South Allison Hill is a neighborhood of the Allison Hill section of Harrisburg, Pennsylvania. It is bordered by Cameron Street to the west, South 18th Street to the east, Market Street to the north, and Paxton Street to the south. South Allison Hill is home to over 6,000 residents, about 2,700 building parcels as well as dozens of nonprofit organizations, faith-based institutions, and a large number of local businesses reflecting the diverse population. Considered by Harrisburg Magazine a "haven for multicultural provisions," South Allison Hill's grocery stores each have a uniqueness "that confirms the ethnic diversity for which South Allison Hill is known."

==History==
Allison Hill was built sitting on top of a bluff overlooking downtown Harrisburg with views of the Pennsylvania State Capitol. What began as a vast country-side soon became the booming industrial heart of the city in the late 19th century. The factory buildings and row homes built for workers display an impressive mixture of Victorian architecture making it home to the largest national historic district in Harrisburg. Deindustrialization began in the 1970's and affected the community with disinvestment that peaked in 1992. Since then, the City's government has enacted multiple community action plans and the community has seen a resurgence in housing and population. However, it has a higher crime rate than most neighborhoods within Harrisburg and has a significant number of residents living below the poverty level. The Harrisburg Bureau of Police operates a Police Substation in South Allison Hill to build community relations, deter crime, and reduce response times for calls.
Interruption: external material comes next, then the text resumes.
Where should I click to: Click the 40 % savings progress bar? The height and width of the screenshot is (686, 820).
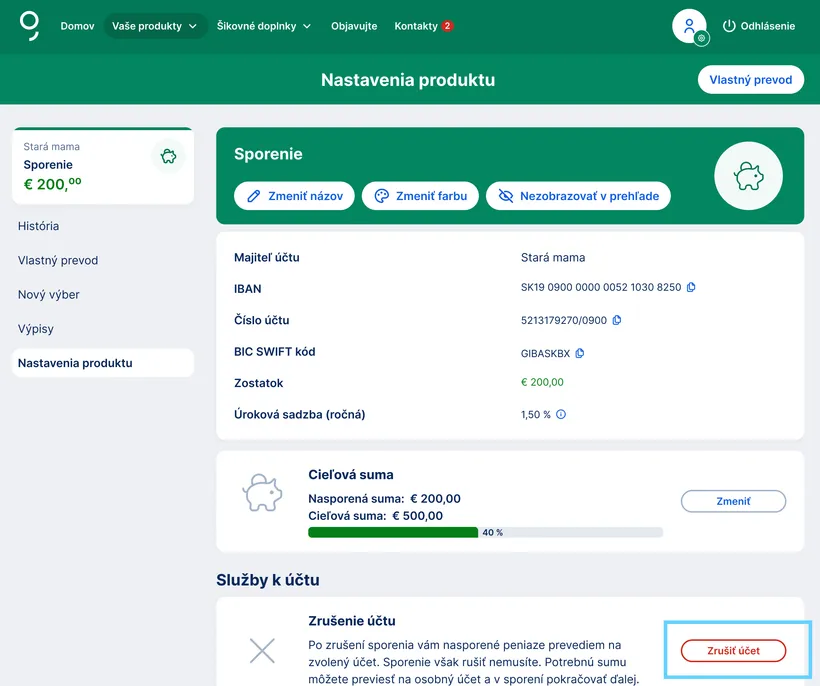[485, 532]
Multiple community groups and nonprofits are currently in a renaissance period with residents to facilitate better education, physical environment, safety, and recreation. In the past decade, improvements have made a measurable difference and residents report a strong sense of community and identity.

==Demographics==
In the 2010 Census, South Allison Hill had a population of 6,612. According to the 2011-2015 American Community Survey, those who identify as Hispanic make up 40% of the population, making it the largest Hispanic neighborhood in the region. Racial identity consists of 40% African American, 26% White, and 31% who identify as two or more races or some other race. The median income was $24,692.

Since 1969, the neighborhood has been served by Hamilton Health Center, a sizable regional clinic.